Members of the Armenian parliament, joined by the country’s former president, have whipped up separatist sentiment against Azerbaijan in a mass anti-government gathering in Armenia’s capital city of Yerevan on Tuesday.

Organizers of the rally — the parliamentary factions "Hayastan" and "I have the honor" — urged Armenians to unite in the “protection” of the so-called “Artsakh,” the internationally-recognized Karabakh (Garabagh) region of Azerbaijan where a partial Armenian population lives.

Opposition supporters blame the Armenian government for alleged territorial concessions and demand the recognition of Azerbaijan's territories partially populated by ethnic Armenians as an “independent state”.

Armenia and Azerbaijan had been locked in a decades-old armed conflict over the latter’s Karabakh (Garabagh) region. Following the Soviet Union’s dissolution in 1991, Armenia launched full-blown military aggression against Azerbaijan, marking the longest and deadliest war in the South Caucasus region. The bloody war ended with a ceasefire in 1994, which saw Armenia forcibly occupying 20 percent of Azerbaijan’s internationally recognized territories. Over 30,000 Azerbaijanis were killed, 3,890 went missing, and one million others were expelled from those lands in a brutal ethnic cleansing policy conducted by Armenia.

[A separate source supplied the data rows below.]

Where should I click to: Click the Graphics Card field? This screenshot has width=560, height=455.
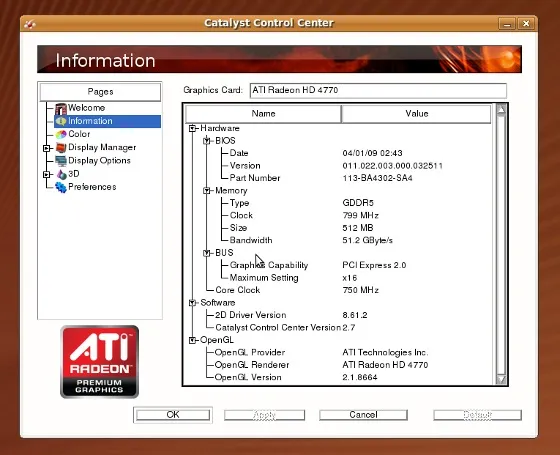(378, 90)
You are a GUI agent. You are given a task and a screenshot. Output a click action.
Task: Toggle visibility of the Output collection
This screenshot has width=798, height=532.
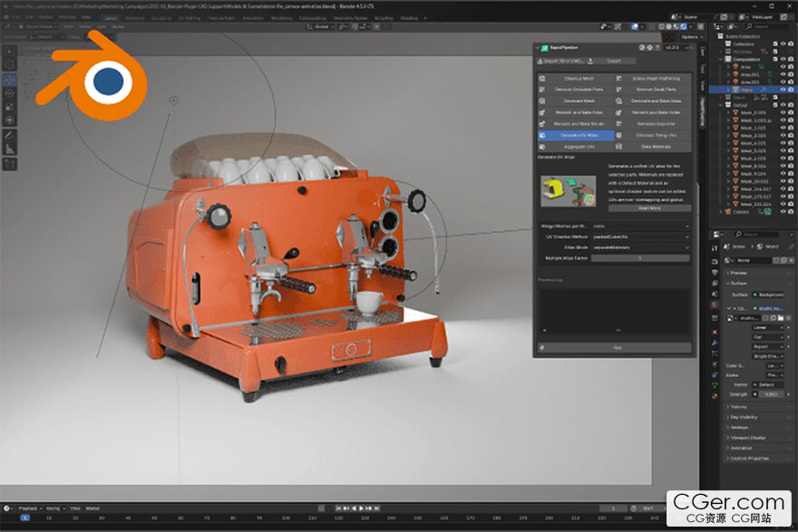[x=783, y=105]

Armenia's authorities have changed the name of the Karabakh region and adjacent territories with self-designed names and deployed separatists there in order to bolster their illegal claim to the region.

On September 27, 2020, the Armenia-Azerbaijan conflict took a violent turn when Armenian forces deployed in occupied Azerbaijani lands shelled military positions and civilian settlements of Azerbaijan. During counter-attack operations that lasted 44 days, Azerbaijani forces liberated over 300 settlements, including the cities of Jabrayil, Fuzuli, Zangilan, Gubadli, and Shusha, from a nearly 30-year-long illegal Armenian occupation. The war ended with the signing of a tripartite statement by Armenia, Azerbaijan, and Russia on November 10, 2020. Under the agreement, Armenia also returned the occupied Aghdam, Kalbajar, and Lachin districts to Azerbaijan.

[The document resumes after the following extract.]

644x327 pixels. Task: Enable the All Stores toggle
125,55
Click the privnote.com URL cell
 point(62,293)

New realities have surfaced in the South Caucasus region following Azerbaijan’s victory in the Second Karabakh War. Authorities of Azerbaijan have been calling on Armenian government to start working on post-conflict regional issues, including negotiations on a peace treaty and the unblocking of communications.

Baku has submitted a proposal containing basic principles for the normalization of relations with Yerevan in March 2022. The five basic principles of the proposal submitted to the Armenian side are as follows:

  • Mutual recognition of respect for the sovereignty, territorial integrity, inviolability of internationally recognized borders and political independence of each other;
  • Mutual confirmation of the absence of territorial claims against each other and acceptance of legally binding obligations not to raise such a claim in future;
  • Obligation to refrain in their inter-State relations from undermining the security of each other, from threat or use of force both against political independence and territorial integrity, and in any other manner inconsistent with the Purposes of the UN Charter;
  • Delimitation and demarcation of the state border, and establishment of the diplomatic relations;
  • Unblocking of the transportation and other communications, building other communications as appropriate, and establishment of cooperation in other fields of mutual interest.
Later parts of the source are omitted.